On Kim Yong-chol’s travel particularly, Nauert asserted that “whatever was necessary was, in fact, done” to make it legal for Kim to enter the country and for Pompeo to engage him, despite U.S. Treasury sanctions. “There is an interagency process that allows for this kind of travel, this type of official travel to take place. We are making sure that we are in compliant with all of our own rules,” Nauert added.

Asked about the potential for human rights to be part of the discussion with the North Korean delegation, Nauert refused to confirm or deny that the topic was on the docket.

“We have a lot of very important matters to discuss with the Government of North Korea, chiefly the denuclearization of the Korean Peninsula. Beyond that, I’m not going to get into any of the specifics. We’ll see how all of this goes,” she told reporters. Pressed for a clearer answer on whether human rights will be on the table, she added, “I’m not saying that it will be; I’m not saying it won’t be. We’re just not going to get ahead of the Secretary’s meetings that start this week.”

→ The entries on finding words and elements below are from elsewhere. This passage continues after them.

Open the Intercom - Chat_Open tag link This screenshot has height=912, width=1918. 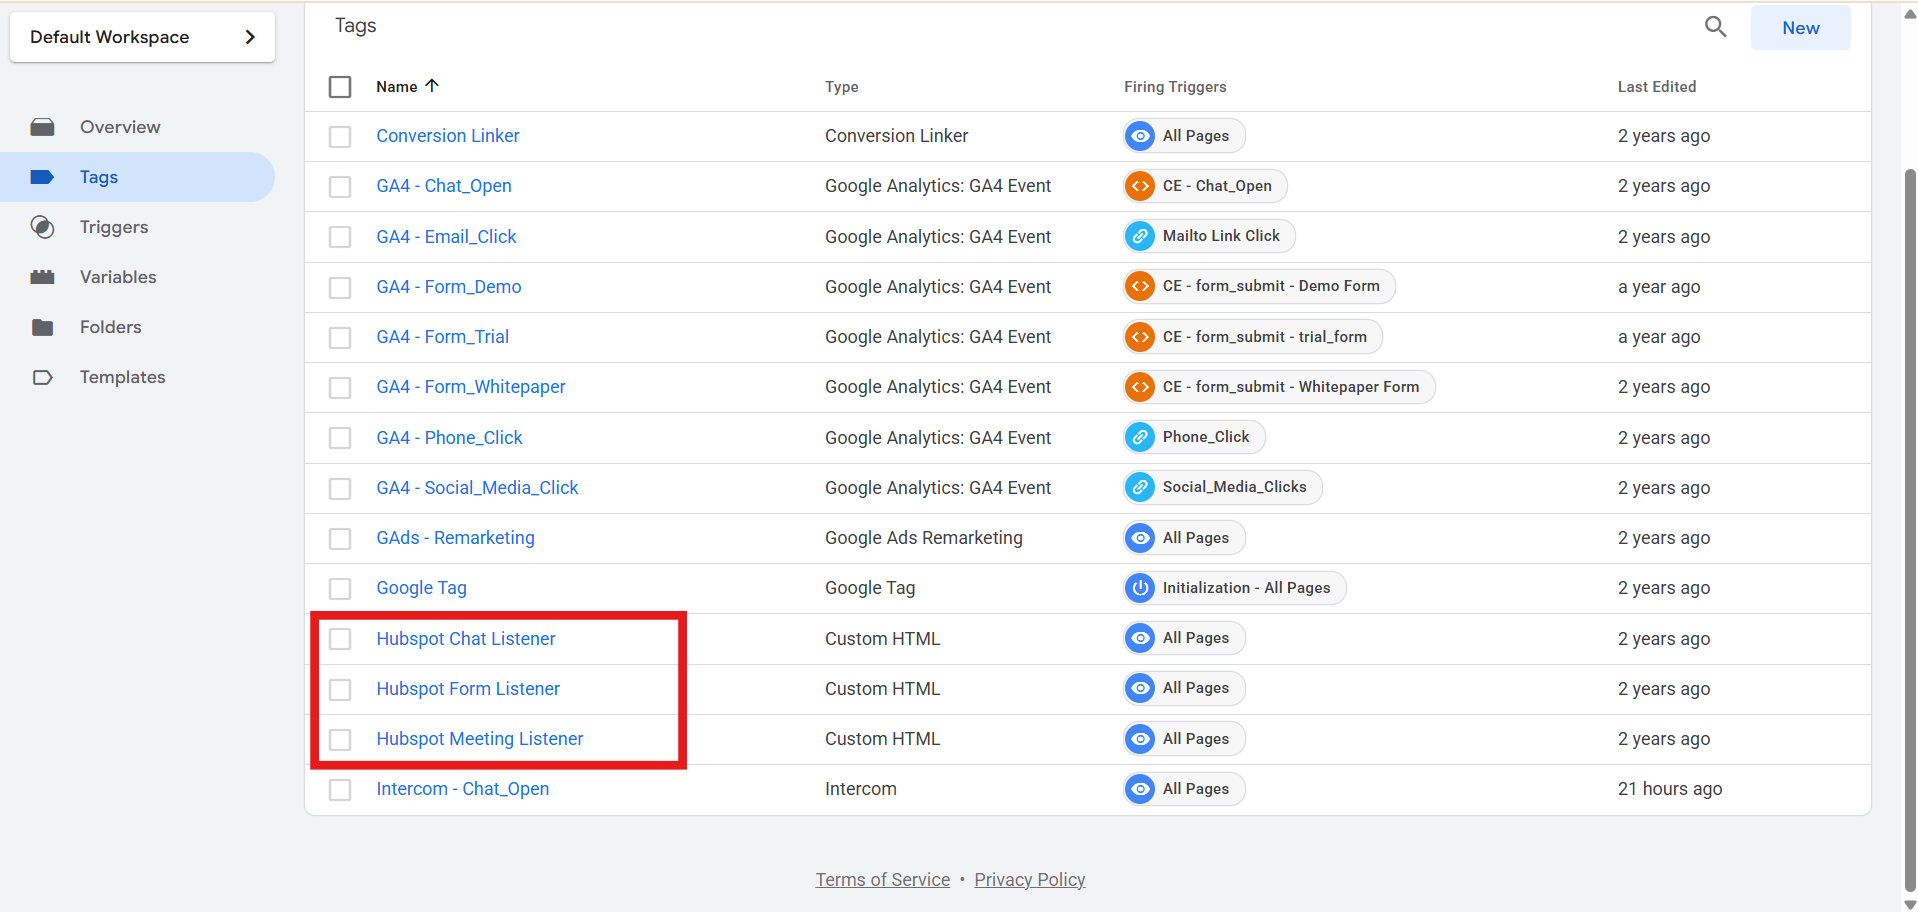pos(462,789)
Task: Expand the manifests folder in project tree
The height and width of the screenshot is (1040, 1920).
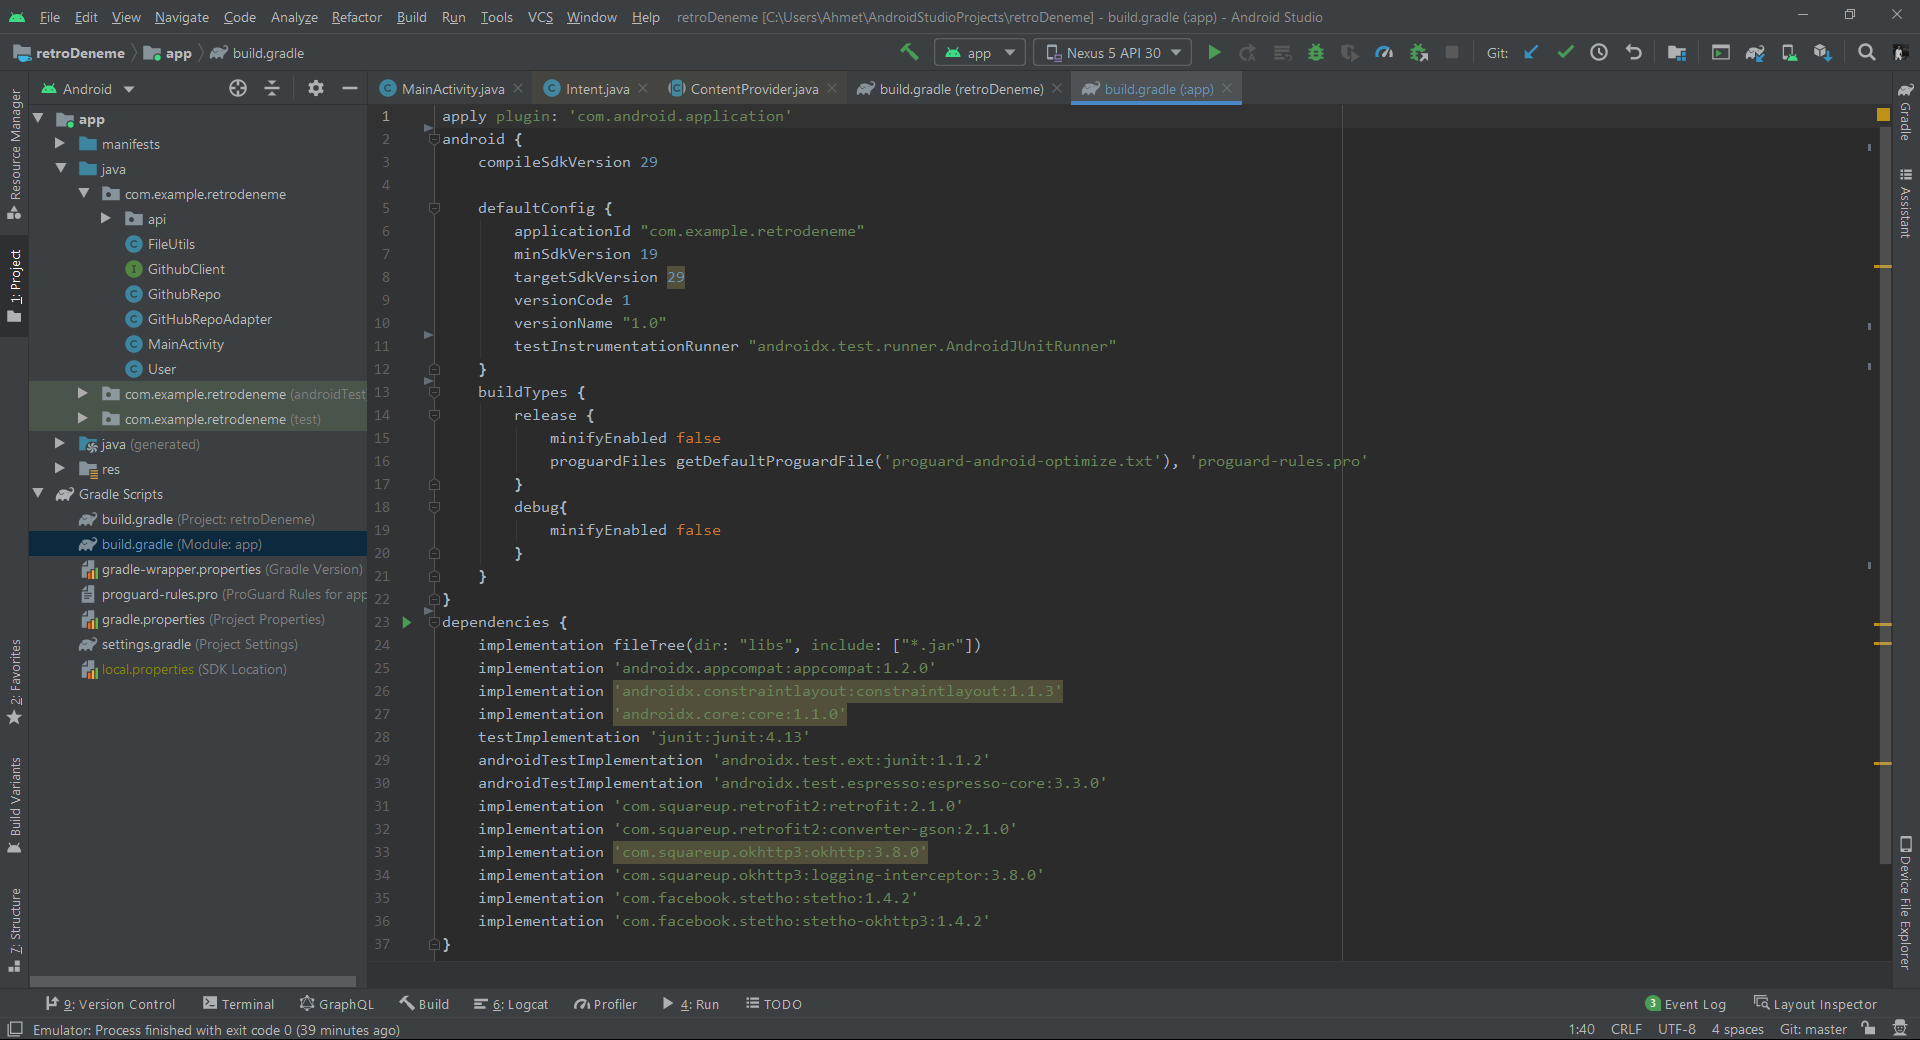Action: [x=60, y=144]
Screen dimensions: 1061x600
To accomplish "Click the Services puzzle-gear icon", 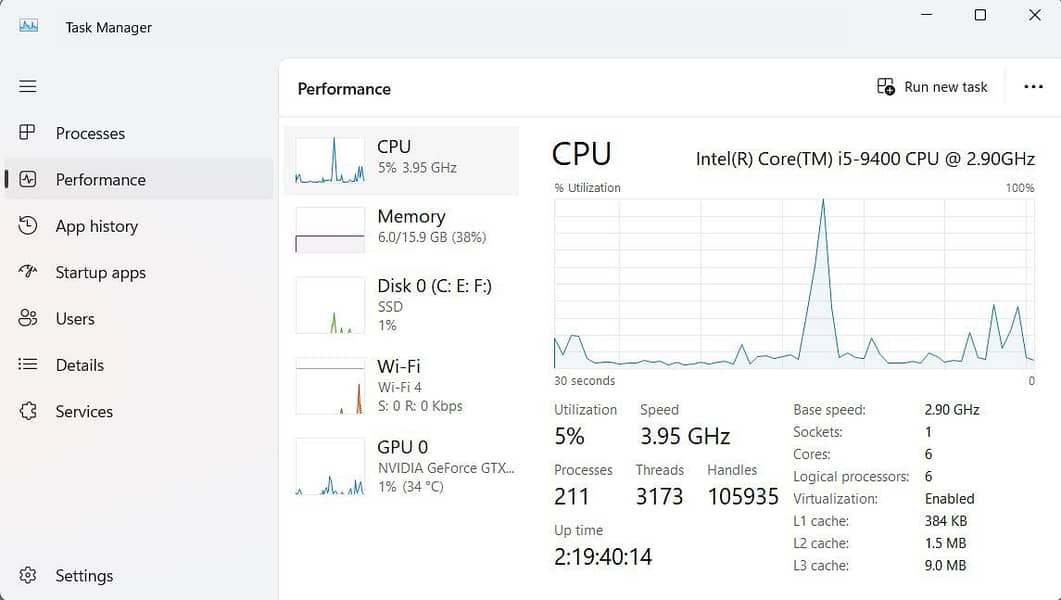I will tap(28, 411).
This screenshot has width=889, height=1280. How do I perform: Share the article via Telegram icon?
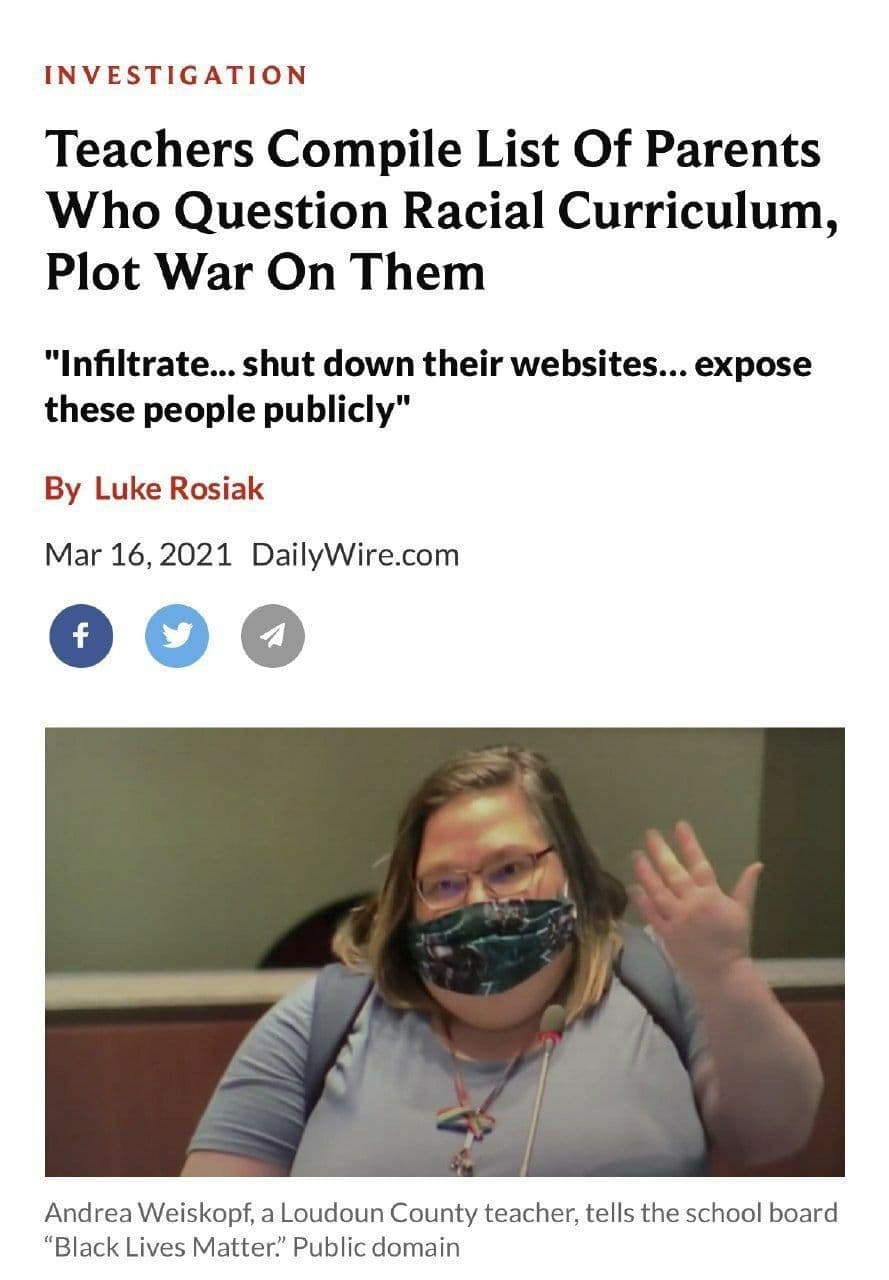[273, 635]
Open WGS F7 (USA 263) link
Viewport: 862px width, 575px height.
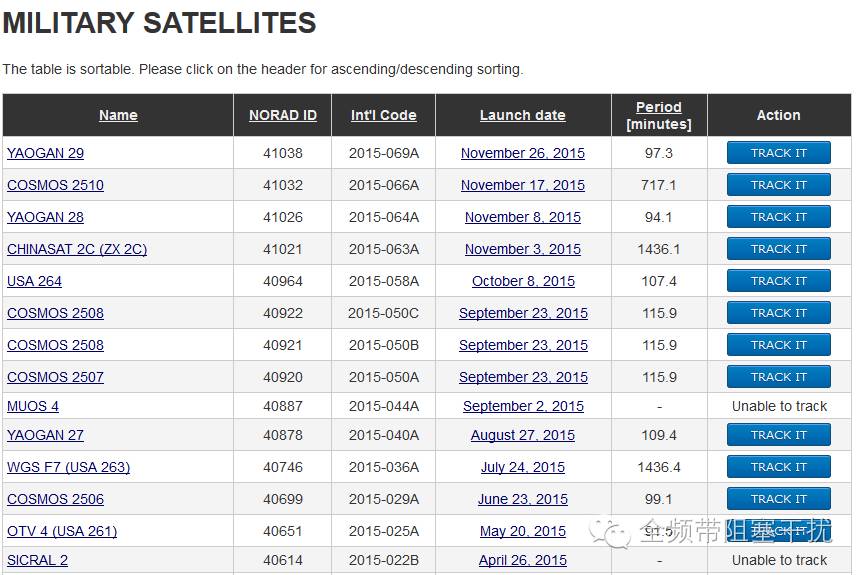click(x=69, y=467)
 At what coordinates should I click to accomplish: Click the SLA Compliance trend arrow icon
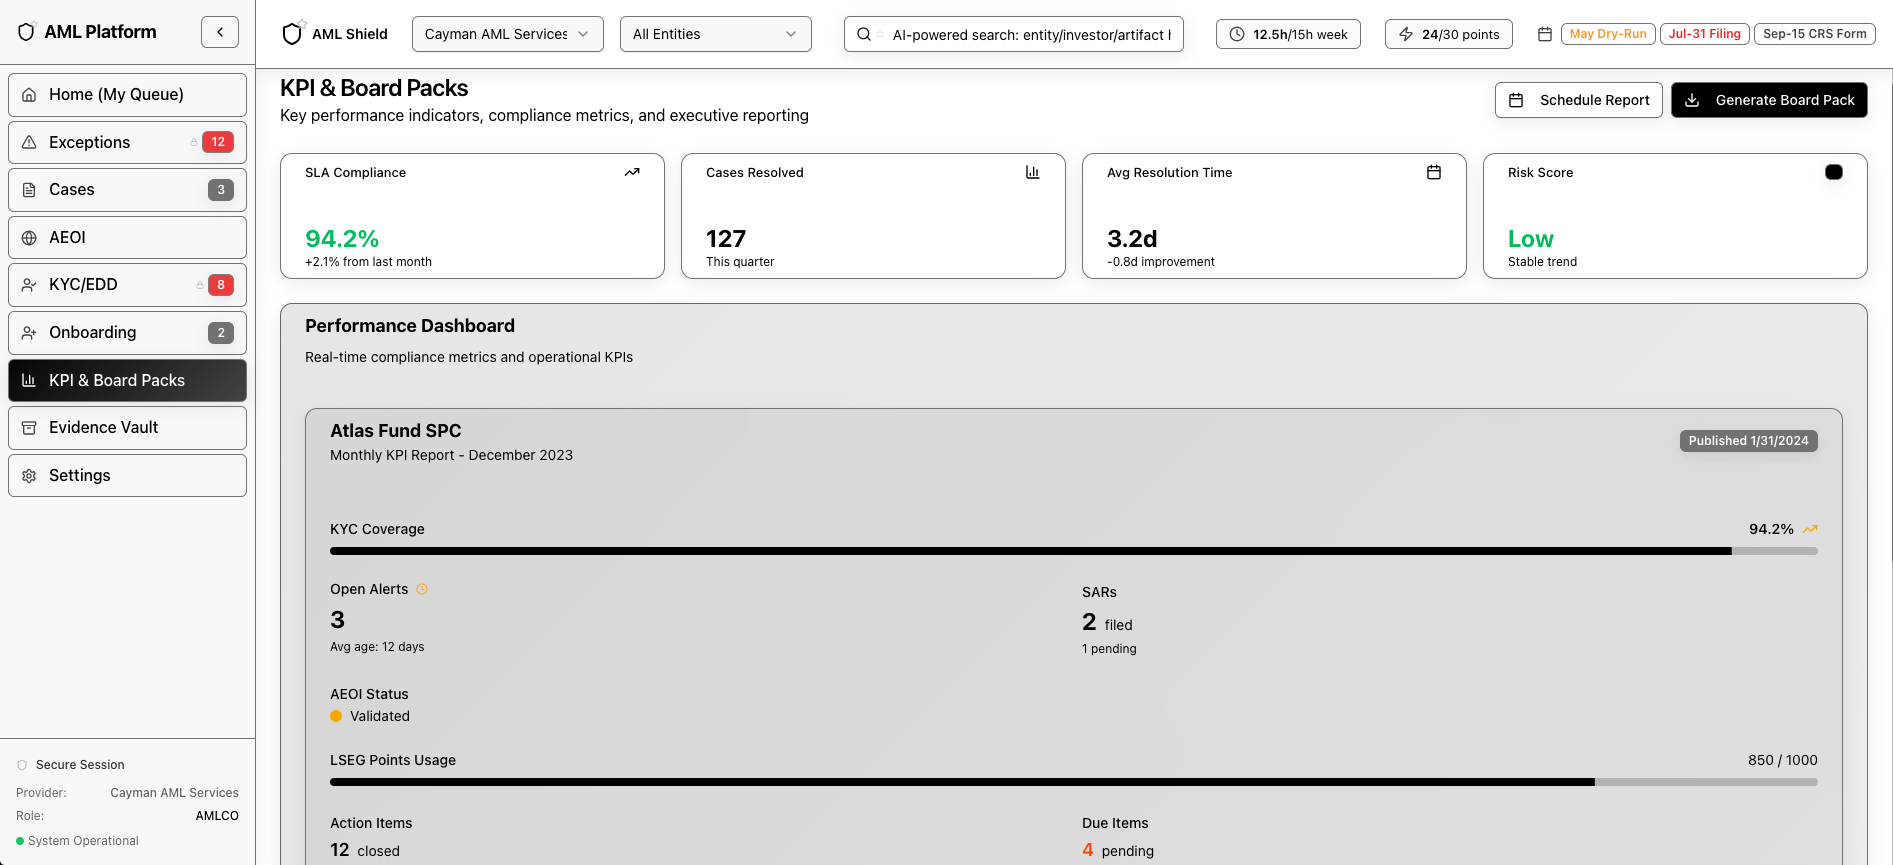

The Trump administration has placed the issue of human rights in North Korea far down on the list of priorities in ongoing talks with the rogue communist regime. Trump and Pompeo, along with other high-ranking officials, have repeatedly stated that their goal is to negotiate a situation where North Korea ends its illegal nuclear weapons program and stops regularly threatening to destroy parts of the United States with nuclear strikes. Under Kim Jong-un, North Korea has threatened to use a nuclear weapon on Guam, San Francisco, Washington, DC, and the mainland United States generally in a pre-emptive strike.

The North Korean regime is also considered the most repressive in the world by many human rights experts. While denuclearization has remained the top priority for U.S. diplomats, the Department of State excoriated the Kim regime in its annual International Religious Freedom Report for 2017, published Tuesday. The report estimated that up to 45 percent of the Christian population of North Korea is currently toiling in the country’s sprawling concentration camps, where the Kim regime punishes crimes ranging from holding a religious belief to being suspected of insufficient enthusiasm for the Kim family. The report also accused North Korea of “arbitrary executions, political prison camps, and torture amounting to crimes against humanity.”

Kim Yong-chol, who is at press time flying to New York to meet Pompeo, has spent much of his career plotting crimes outside of North Korea. The United States designated his work at the head of North Korea’s intelligence agency “an unusual and extraordinary threat to the national security, foreign policy, and economy of the United States.” In South Korea, conservatives consider him a terrorist, most notably for allegedly orchestrating the torpedoing of the Cheonan, a South Korean navy ship, in which 46 people died. During a work trip to South Korea this year, Kim introduced himself as “the man you blame for the sinking of the Cheonan,” according to the North Korean monitor site 38 North.

“Kim Yong Chol is a diabolical war criminal who attacked the South,” the parliamentary Floor leader of South Korea’s conservative Liberty Korea Party, Kim Sung-tae, said this year following Pyongyang’s announcement it would send Kim to the 2018 Winter Olympics. “He deserves death by hanging in the street.”

Pompeo is scheduled to meet Kim either Wednesday and Thursday, depending on when he lands in the country, returning to Washington on Thursday, Nauert said.